South American athletics enjoyed one of its most memorable weeks in the high altitude of Cochamamba as three continental, 27 national and 24 championship records fell at the 11th South American Games at Estadio Municipal in Cochabamba, Bolivia.
Encouraged by the city’s high altitude (2,570m), sprinters led the way with superb performances as Panama’s Alonso Edwards and Ecuador’s Angela Tenorio won the 100m in respective championship records of 10.01 and 11.01.
Edwards, the 2009 world 200m silver medallist, now wants to become the first South American athlete to break the 10-second barrier.
“The track is very fast and the stadium is beautiful,” he said. “I am surprised to see one of the best stadia in Latin America and I hope they put on another meet to come back.”
After finishing second to Edwards in the 100m with an equal national record of 10.09, Ecuador’s Alex Quinonez stormed to the record books in 200m with an impressive 19.93 to become the third fastest South American men ever at the distance.

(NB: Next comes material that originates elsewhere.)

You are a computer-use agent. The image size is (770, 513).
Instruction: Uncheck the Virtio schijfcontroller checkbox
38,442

Just over a month after lowering his national record to 20.14, the 2012 Olympic finalist led three other men to fast times: Brazil’s 100m bronze medallist Victor Hugo Silva Mourao dos Santos (20.21), Colombia’s Bernardo Baloyes (20.28) and Brazil’s Aldemir Gomes da Silva Junior (20.30).
World bronze medallist Robeilys Peinado elevated her South American U23 pole vault record to 4.70m as Argentina’s Joaquín Gómez did in the hammer with a 75.10m effort.

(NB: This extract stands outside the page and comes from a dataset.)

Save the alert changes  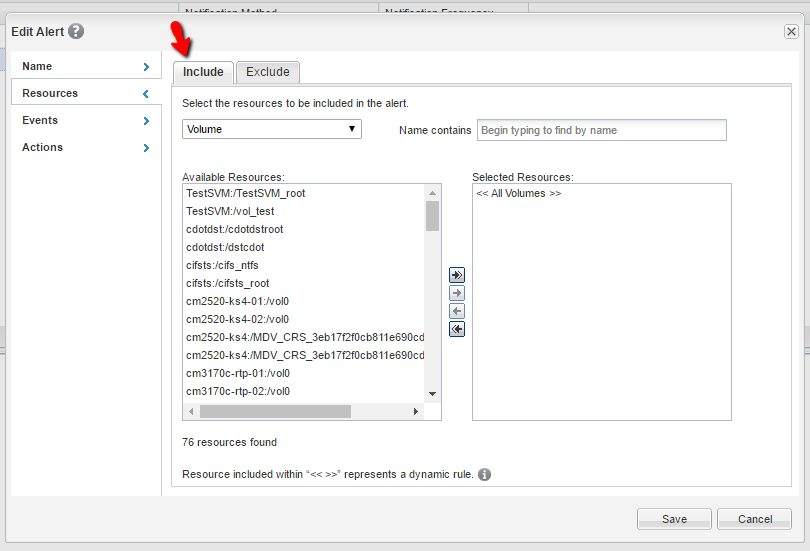(x=674, y=519)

Colombia’s María Fernanda Murillo continued on a good path to the IAAF World U20 Championships Tampere 2018 by equalling the South American U20 high jump record of 1.90m she set in late April at home.
Four national records were broken in the horizontal jumps. Uruguay’s world and Olympic finalist Emiliano Lasa landed at 8.26m in the long jump. Paola Mautino also excelled in the women’s field with 6.66m to win the long jump and added another national record in the 100m (11.76) to lead Peru to one of its best performances ever in the Games.
Nubia Soares rewrote the Brazilian record in the triple jump with 14.59m and Miguel van Assen jumped to a historic gold for Surinam. With the second-best leap of his career (16.81m), the 2014 Youth Olympic Games champion gave Surinam its third gold medal at the Games and the first one in 28 years.
Fifth at the 2016 Olympic Games and fourth at the 2018 World Indoor Championships, Brazilian shot putter Darlan Romani continued with his best season so far by adding another area title to his career in a Games record of 21.21m. Darlani is only five centimetres shy of becoming the first South American to reach the 22-metre mark.
Argentina added two more gold in the 400m hurdles. Guillermo Ruggeri lowered his national record to 49.28 and celebrated his girlfriend and training mate Fiorella Chiappe’s victory in the women’s event with 56.39.
Brazil narrowly beat Colombia in the medal tally with both countries separated by just four bronze medals: Brazil (9-9-9) and Colombia (9-9-5). Peru finished a solid third with 15 medals (6-7-2), ahead of Venezuela (6-4-4). 13 of the 14 participating countries won at least one medal, including a historic 10-medal crop for the host nation.
Colombia made history as they topped Brazil in the overall medal tally by four gold medals.